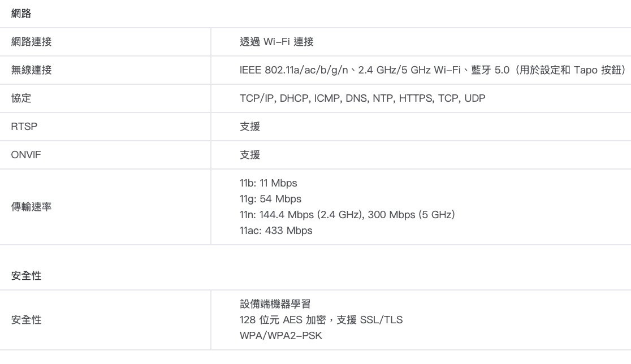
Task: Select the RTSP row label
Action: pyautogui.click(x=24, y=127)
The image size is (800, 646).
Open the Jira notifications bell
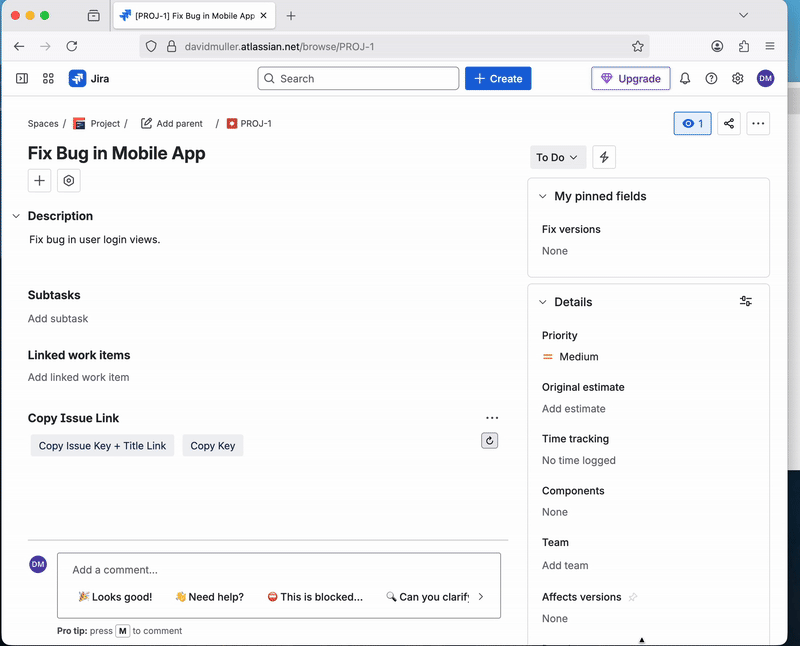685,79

================================

**ACTIVITY:** Please set down only the lines from the one containing "The image size is (800, 646)." through the end of the entries, exactly as they stand, both ends included and with no pictures.

**FINISHED TASK:**
The image size is (800, 646).
Open the Jira notifications bell
685,79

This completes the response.